By Tom Larson
To erase a projected budget deficit, the Morris Area School Board opted by a narrow margin for less deficit spending and almost $89,000 in budget reductions.
The board entered its special meeting Tuesday with two options to take care of a deficit of almost $132,000 for the 2009-2010 school year.
The board voted 4-3 for a plan that calls for deeper budget reductions to erase the deficit.
But the board did so, as it does almost every year, with very little information about how state funding for education will shape up. The Minnesota Legislature is supposed to wrap up its 2009 session next week, with lawmakers and Gov. Tim Pawlenty taking very different positions on how to deal with a substantial budget shortfall. State school districts are required to finalize budgets for their upcoming school year by the end of June.
District administrators on Tuesday proposed two plans, an Option A that calls for about $69,000 in budget cuts combined with about $62,000 in deficit spending to take care of the shortfall. Option B, which was approved by the board, calls for deeper budget cuts totaling almost $89,000 combined with about $43,000 in deficit spending.
Board members Kurt Gartland, Mark McNally, Jamie Solvie and Stan Wulf voted for Option B. Laura Carrington, Lory Lemke and Dick Metzger voted against the option.
The consensus of the board, however, seemed to indicate that it would like to keep instructional cuts as small as possible, depending on the final funding plan hatched by the Legislature and Pawlenty.
Eight program areas would be affected under the Option B approved by the board, the majority of which would come from instructional areas. The preliminary cuts proposed are: Eliminating one-half of a full-time music position; reducing one-sixth of an art position; reducing business education by one-sixth of a full-time position; reducing FACS by one-sixth of a full-time position. Other budget cuts include eliminating or restructuring the girls golf program, reducing junior high or sub-varsity coaching staffs, and reducing special education paraprofessional staff.
The board will consider reducing the positions of teachers Nancy Grotjohn, Jody Snow and Deb Swezey, and terminating the contracts of Michael Odello and Larry Syverson.
Superintendent Scott Monson said the budget options were based on the state maintaining current funding levels for the next two years, and that other circumstances could affect the final budget.
""If revenue sources change, things could be brought back," he said.
Board member Laura Carrington said she preferred option A since it cut less from instructional areas, and that if any new money came in, it should be earmarked for reinstating electives.

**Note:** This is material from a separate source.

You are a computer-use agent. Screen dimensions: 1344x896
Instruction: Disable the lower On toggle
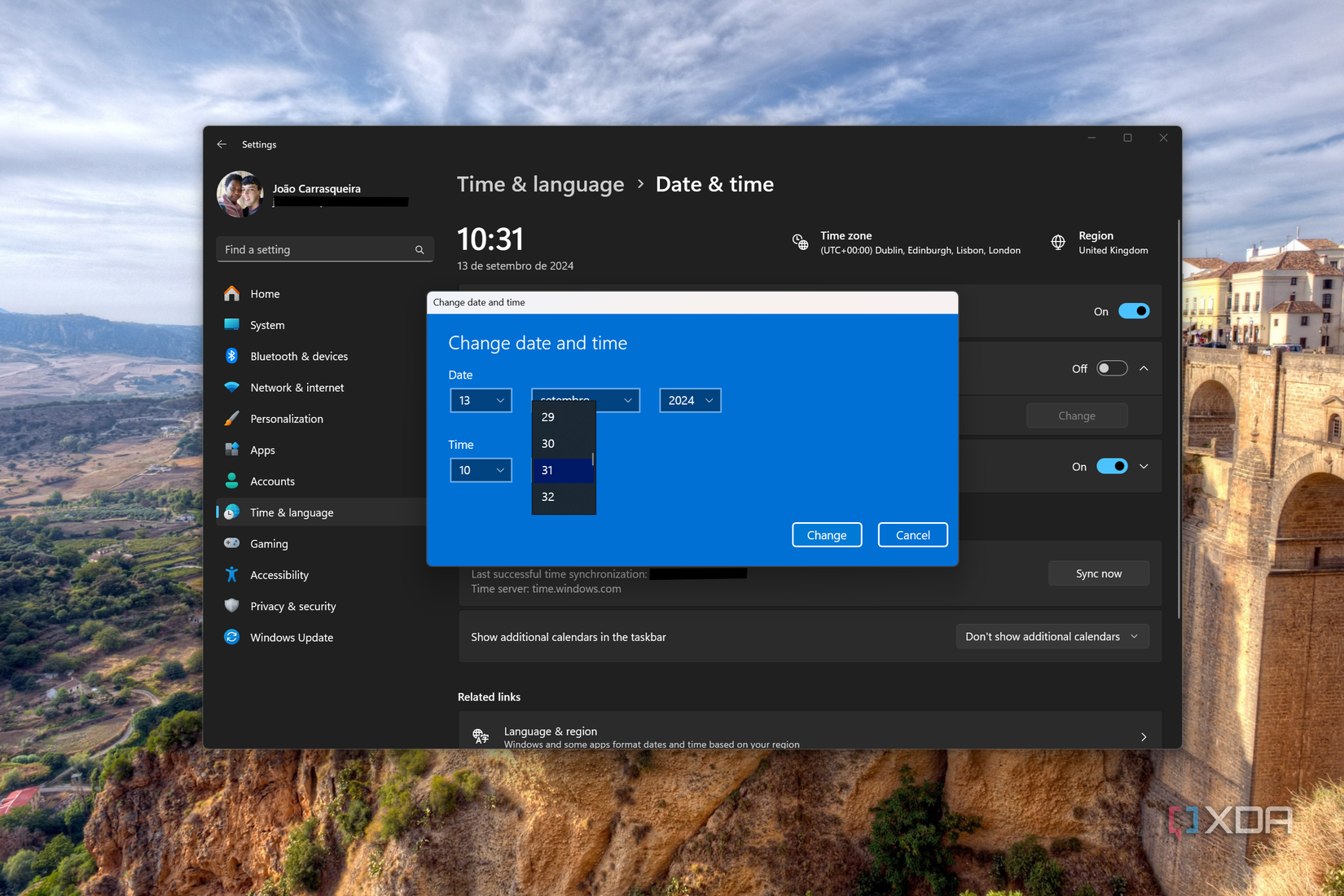click(x=1111, y=466)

"It always makes me nervous when we eliminate choices for kids," Carrington said. "Even while enrollment in some classes is low, it doesn't mean they're not important."
Board member Lory Lemke made a third proposal to not make any of the $44,000 worth of instructional cuts. Lemke's rationale was that if the state cuts deeply into aid, the district's entire fund balance would likely be gone and the district would be facing drastic restructuring. Fund balances are the primary function in a business, but that educating students is the most important in a school district, he said.
"I mean this seriously, I don't think $44,000 is going to help us if we lose $500,000, which is the worst-case scenario," Lemke said. "(Not cutting instruction) would give us one year of educational value that kids would not have had if we make the cuts now."
McNally, Wulf and Gartland echoed Carrington's sentiments on reinstating instructional needs if revenues allow, but they also said current conditions make cuts necessary.
"If long-term, there was a brighter future, I wouldn't be opposed to using more of the fund balance," Wulf said. "I see it as a cloudy future."